TV also serves as both a development pipeline and ecosystem extension for A24’s creative partnerships with storytellers such as Benny Safdie (The Curse), Ramy Youssef (Ramy) and Sam Levinson (Euphoria).
Can cult classics pay blockbuster bills?
Historically, financing film to make money is about as effective as shooting craps in Las Vegas. A24 began as an indie distributor before moving into self-financing and production. By expanding this approach, the studio is accepting greater risk in pursuit of greater rewards.
A24 isn’t the first specialty division attempting to pivot into more bankable content. Miramax, New Line Cinema, Focus Features and many others have made similar moves with varying success. Independent studios that pull it off get acquired—Lionsgate scooped up Summit Entertainment and Disney bought Miramax. Those failing to find a consistent audience tend to run out of money. We hardly knew ye, Annapurna Pictures and Open Road Films. A24 has built a sustainable business with a clear brand identity that is synonymous with a specific slice of filmmaking. Leaving that lane runs the risk of destroying the sound foundation.
“When you branch out, you don’t want to dilute your brand identity and alienate your core followers,” Paul Dergarabedian, a senior media analyst at Comscore, told Observer. “They’re trying to bridge the gap between cinematic fast food and fine dining.”
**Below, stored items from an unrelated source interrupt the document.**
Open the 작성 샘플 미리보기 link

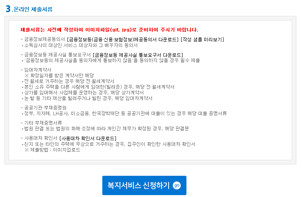pos(202,39)
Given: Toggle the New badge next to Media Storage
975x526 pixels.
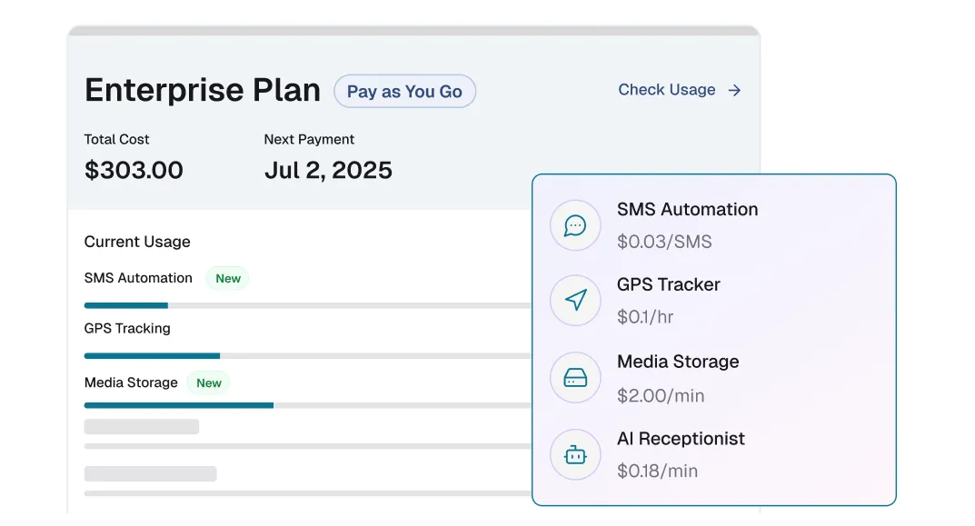Looking at the screenshot, I should 208,382.
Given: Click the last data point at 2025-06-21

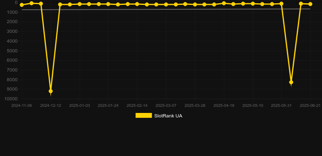Looking at the screenshot, I should [x=310, y=4].
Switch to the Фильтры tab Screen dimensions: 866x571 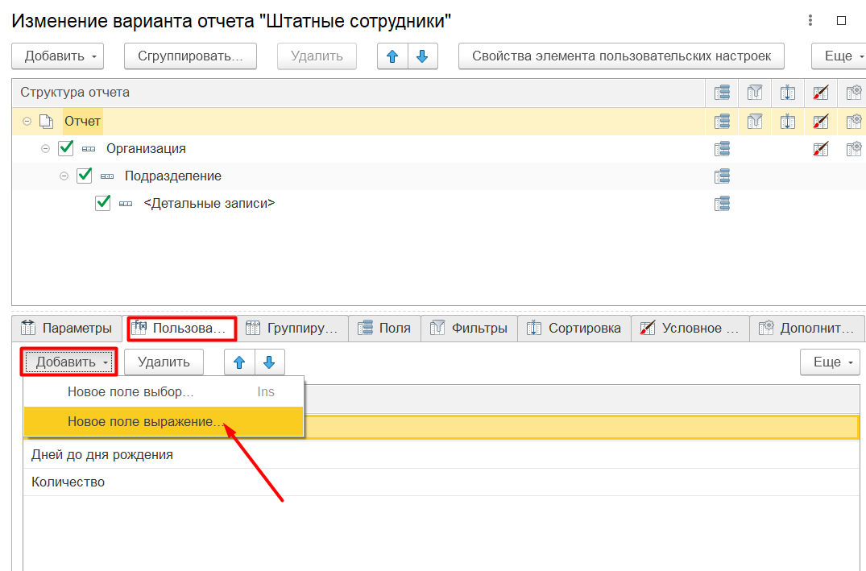469,328
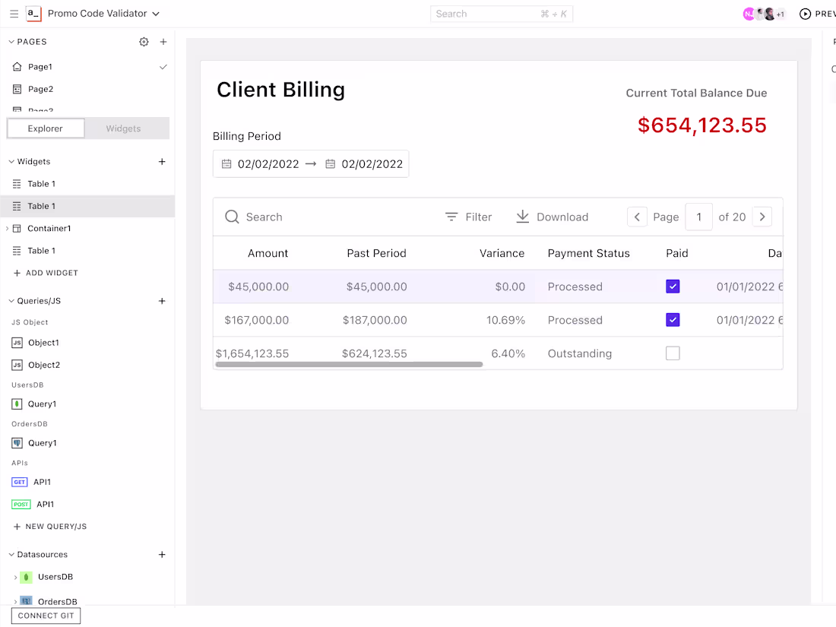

A24’s upcoming adaptation of the genre-blending Death Stranding video game exemplifies this strategy. Success will attract new audiences outside of A24’s standard target demo while generating substantial box office revenue (Death Stranding has sold more than 19 million copies). Failure would strain A24’s thin profit margins and raise concerns about the studio’s ability to elevate more accessible entertainment for the masses. Dwayne Johnson’s MMA biopic The Smashing Machine (directed by Benny Safdie) arrives in October and will be followed by Josh Safdie’s $70 million Marty Supreme starring Timothee Chalamet in December. This type of expansion requires A24 to continue marketing in unconventional and smart ways, but with a broader audience in mind. Ideally, the studio can prove to Hollywood that risk is sexy once more, as Ryan Coogler’s Sinners currently proves. (Hot vampires—still popular!)
“If they can create a ladder by which the auteur filmmakers enter the A24 ecosystem and then climb the rungs within the studio to bigger budgets and more commercial content while keeping the je ne sais quoi that makes A24 special, that’s a homerun,” Simon said.
Is an “exit” on the horizon?
Private equity firms such as Thrive Capital, Stripes, Neuberger Berman, Guggenheim Partners and Eldridge have all invested in A24. This is key to the studio’s overarching strategy, which recently points to one clear hopeful outcome for the indie darling.
“Private equity typically has to sell within five years of making the initial investments,” Offenberg explained. “So they build up the valuation as much as possible so they can get the biggest exit possible. It’s effectively the CEO’s job to make the company as valuable as possible for some sort of transaction.” Though the entertainment media M&A market has cooled during this current industry contraction, swallowing up A24 is undoubtedly an enticing prospect for some.
Hollywood has always been a copycat league where successful strategies are imitated until every last ounce of value has been squeezed. As A24 attempts to graft its strategy of creatively singular storytelling onto bigger budgeted commercial bets, it will send ripple effects throughout the industry whether you’re an indie studio like Neon or a prestige subsidiary comfortably nestled in the P&L statement of hugely profitable conglomerates.
“Believe me,” Dergarabedian concluded, “all of these specialized distributors will be looking very carefully to see if they can and should apply this model to their studio.”